The Renoir painting Deux Femmes Dans Un Jardin taken from a Paris bank vault during World War II, will be on display at the Museum of Jewish Heritage through Thursday, September 20th
Geoffrey S. Berman, the United States Attorney for the Southern District of New York, and William F. Sweeny Jr., the Assistant Director-in-Charge of the New York Field Office of the Federal Bureau of Investigation, announced today the return to its rightful owner of a painting looted by the Nazis during World War II. The painting, Deux Femmes Dans Un Jardin, painted in 1919 by Pierre-Auguste Renoir (the “Renoir”), was stolen by the Nazis from a bank vault in Paris in 1941.
Ms. Sylvie Sulitzer, the last remaining heir of her grandfather Alfred Weinberger, a prominent art collector in pre-war Paris from whom the Renoir was stolen, will see the painting for the first time when it is unveiled at a ceremony at the Museum of Jewish Heritage – A Living Memorial to the Holocaust in New York City. It will remain on display for the general public to view at the Museum through Thursday, September 20th (the Museum is closed on Saturday and Jewish holidays). Admission will be free during this time.

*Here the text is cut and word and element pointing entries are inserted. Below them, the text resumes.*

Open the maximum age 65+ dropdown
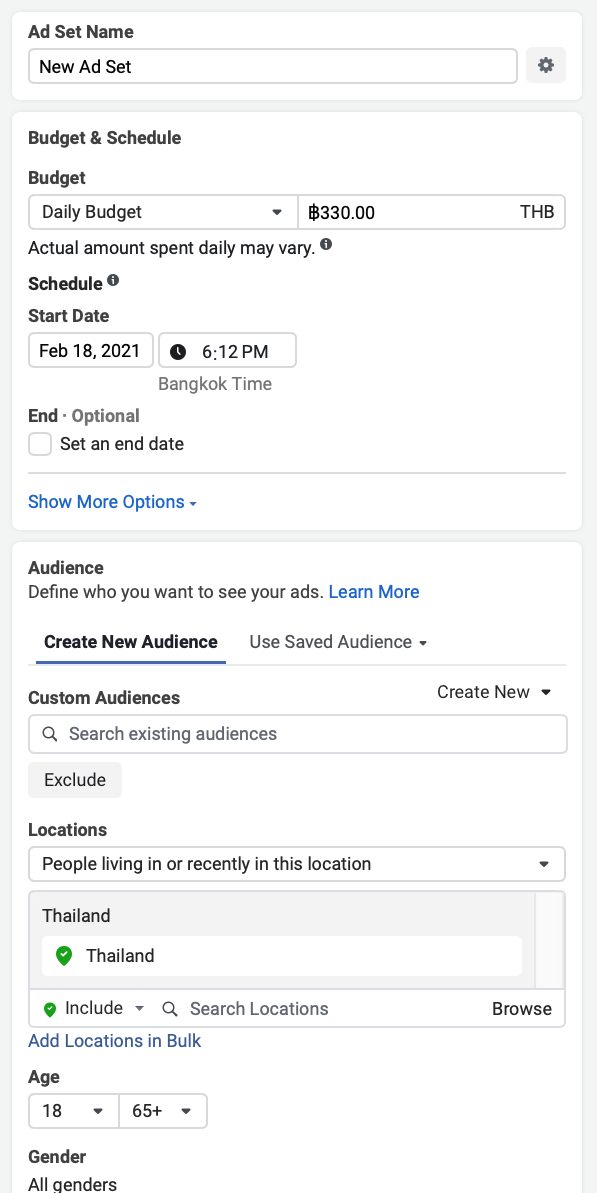This screenshot has width=597, height=1193. pos(163,1111)
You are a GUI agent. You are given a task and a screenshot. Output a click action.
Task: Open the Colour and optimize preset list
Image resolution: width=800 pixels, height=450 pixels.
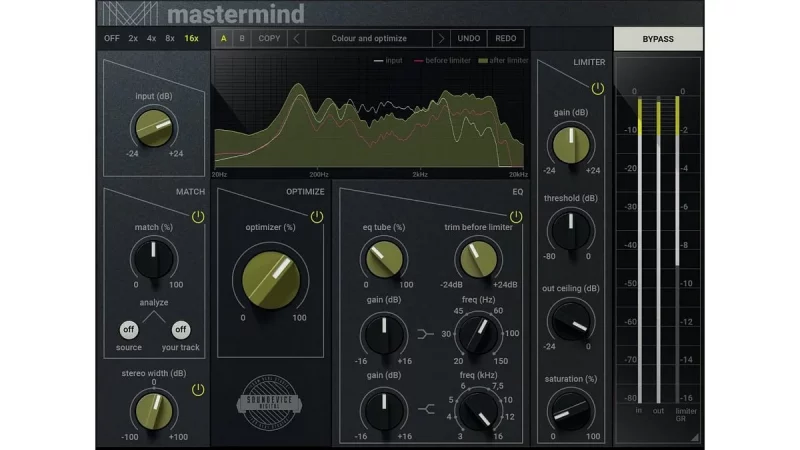point(369,39)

Museum President & CEO Michael S. Glickman welcomed everyone to the Museum located in Battery Park City in Lower Manhattan.
“Today, as we celebrate the just return of this painting to its rightful owner, we also remember the uniqueness of the Holocaust and reaffirm our commitment to ensure that the words ‘never forget, never again’ never ring hollow. Hopefully this event brings some measure of justice to Madame Sylvie Sultizer and her family.”

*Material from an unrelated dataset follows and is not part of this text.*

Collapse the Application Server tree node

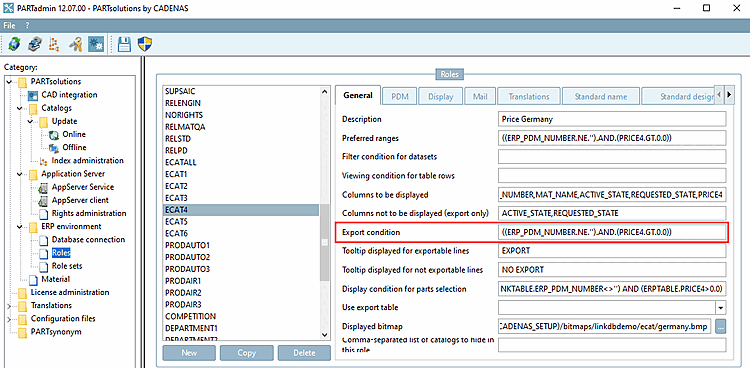20,174
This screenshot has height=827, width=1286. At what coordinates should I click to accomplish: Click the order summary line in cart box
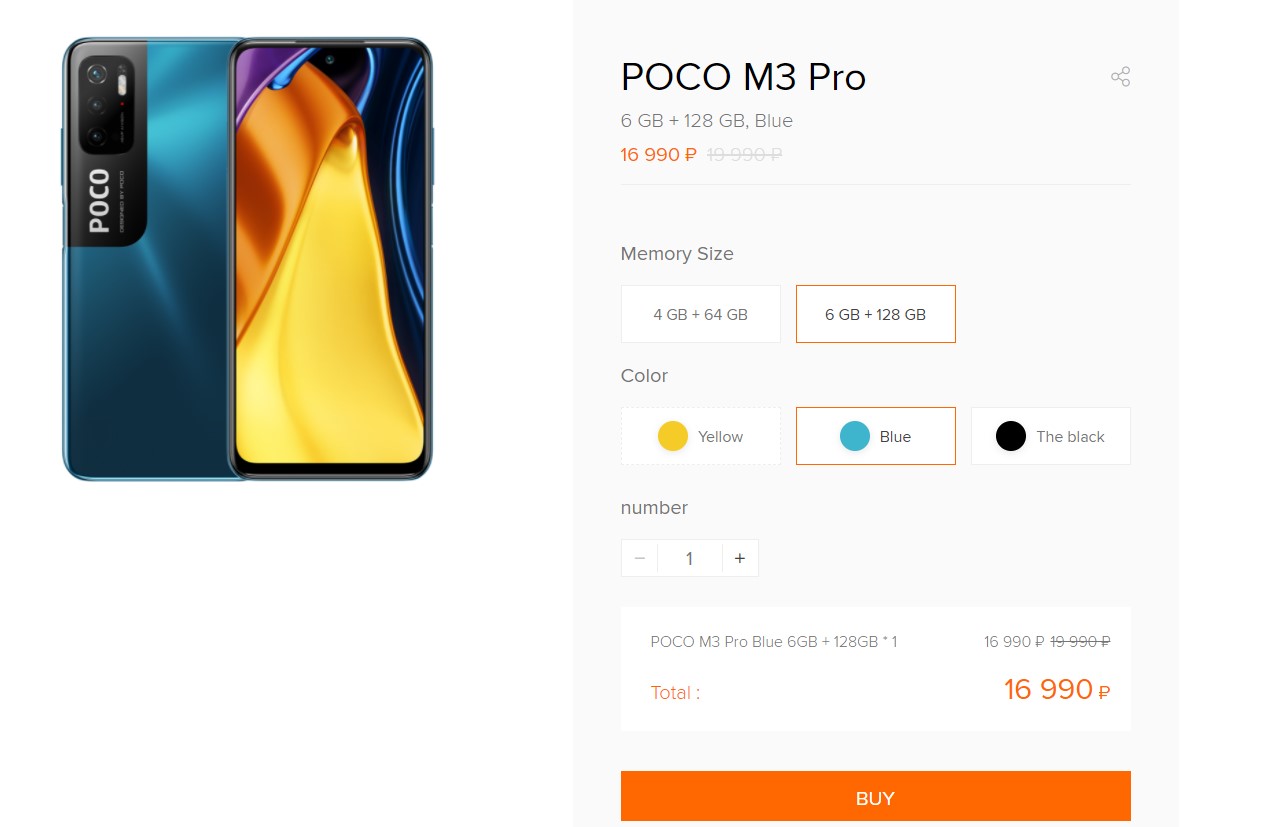[773, 641]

Manhattan U.S. Attorney Geoffrey Berman said: “The Museum of Jewish Heritage is proud to be the venue for this restitution, in furtherance of our mission as a living memorial to the Holocaust. We applaud the tireless efforts of those who worked to see this painting justly restored to Sylvie Sulitzer and the Weinberger family.”
FBI Assistant Director-in-Charge William F. Sweeny Jr. said: “The atrocities that took place during World War II at the hands of the Nazis cannot be summed up in a few words. They murdered, tortured, and plundered during their attempt to take over Europe and the world. In the process, they also carried out smaller acts of evil behavior, stealing hundreds of thousands of these pieces of priceless artwork. Some of those pieces are lost to our culture forever. However, we take a bit of pride in returning a painting looted during the war, and helping repair some of the destruction decades ago.”

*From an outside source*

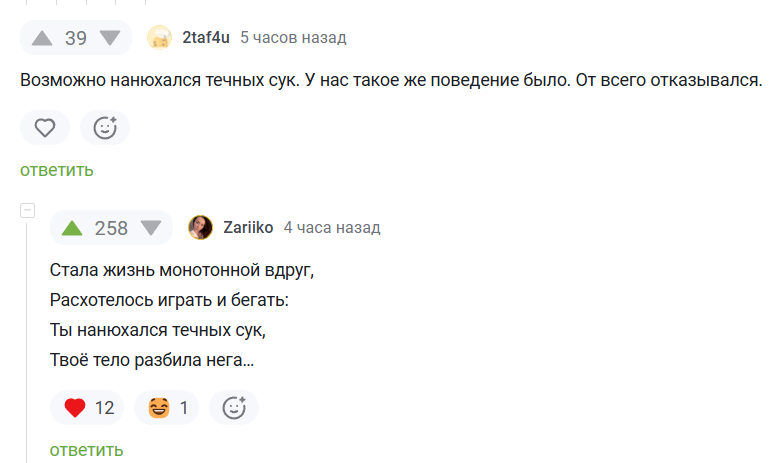
Task: Add a new emoji reaction to Zariiko's comment
Action: (234, 407)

Also participating in the ceremony was former District Attorney for New York County and Chairman Emeritus of the Museum of Jewish Heritage, Robert M. Morgenthau who said, “All of us who have never forgotten about the Nazi lootings are grateful for the United States Attorney Geoffrey Berman’s interest in seeing that the stolen art is returned to its rightful owners.”